L’homme déjà si malheureux par lui-même, déjà si accablé de tous les maux que lui préparent sa faiblesse et sa sensibilité, ne mérite-t-il pas un peu d’indulgence de ses semblables ? Ne mérite-t-il pas que ceux-ci ne le surchargent point encore du joug de tant de liens ridicules, presque tous inutiles, et contraires à la nature. Il me semble qu’avant d’interdire à l’homme ce que l’on qualifie gratuitement de crimes, il faudrait bien examiner avant, si cette chose, telle qu’elle soit, ne peut pas s’accorder avec les règles nécessaires au véritable maintien de la société : car s’il est démontré que cette chose n’y fait pas de mal, ou que ce mal est presqu’insensible, la société plus nombreuse, ayant plus de force que l’homme seul, et pouvant mieux souffrir ce mal, que l’homme ne supporterait la privation du léger délit qui le charme, doit sans doute tolérer ce petit mal, plutôt que de le punir.
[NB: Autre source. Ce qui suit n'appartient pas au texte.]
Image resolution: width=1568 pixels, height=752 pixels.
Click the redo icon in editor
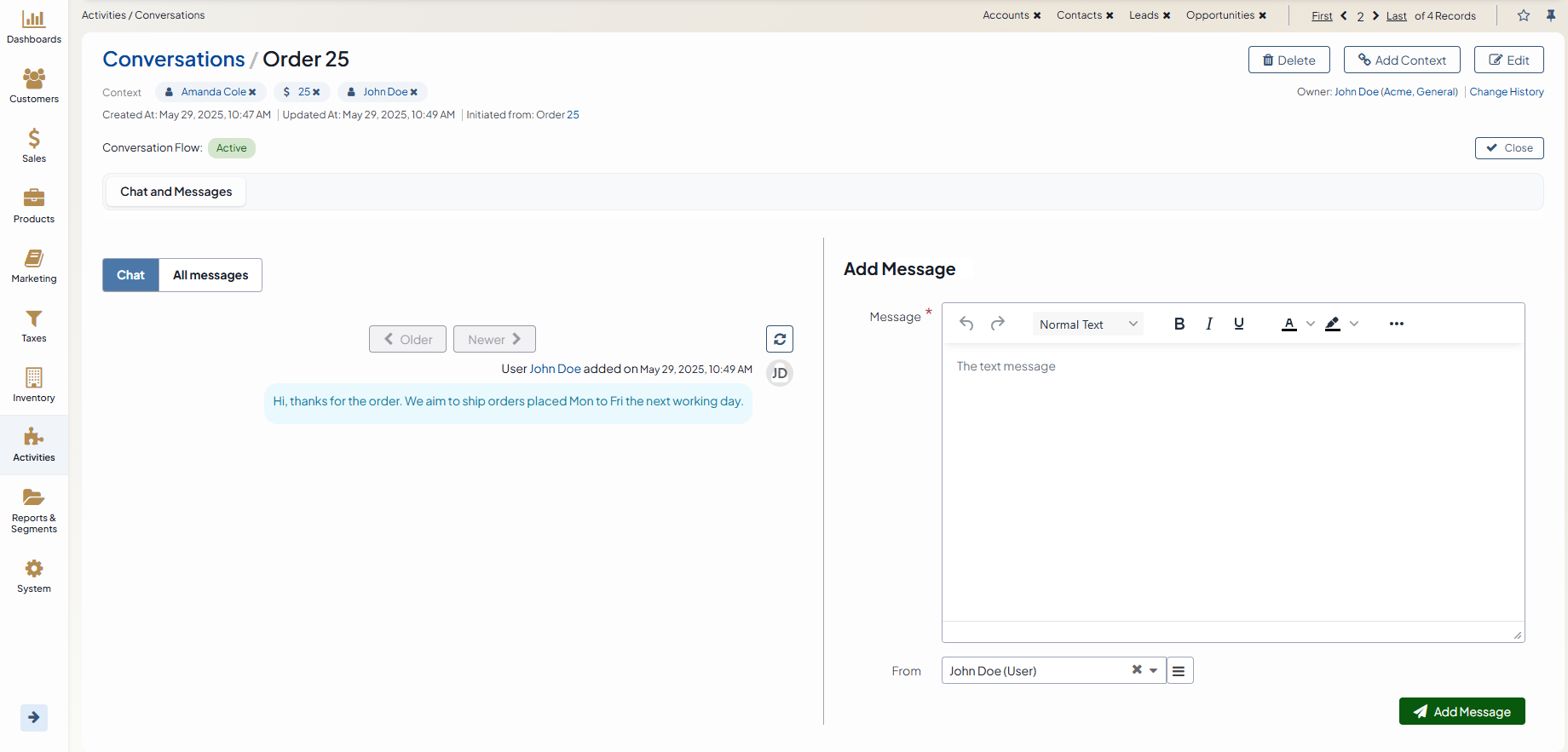tap(997, 324)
Qu’un législateur philosophe, guidé par cette sage maxime, fasse passer en revue devant lui, tous les crimes contre lesquels vos loix prononcent, qu’il les approfondisse tous, et les toise, s’il est permis d’employer cette expression, au véritable bonheur de la société, quel retranchement ne fera-t-il pas ?

Solon disait qu’il tempérait ses loix et les accommodait si bien aux intérêts de ses concitoyens, qu’ils connaîtraient évidemment, qu’il leur serait plus avantageux de les observer, que de les enfreindre ; et en effet, les hommes ne transgressent ordinairement que ce qui leur nuit ; des loix assez sages, assez douces pour s’accorder avec la nature, ne seraient jamais violées. — Et pourquoi donc les croire impossibles. Examinez les miennes et le peuple pour qui je les ai faites, et vous verrez si elles sont ou non puisées dans la nature.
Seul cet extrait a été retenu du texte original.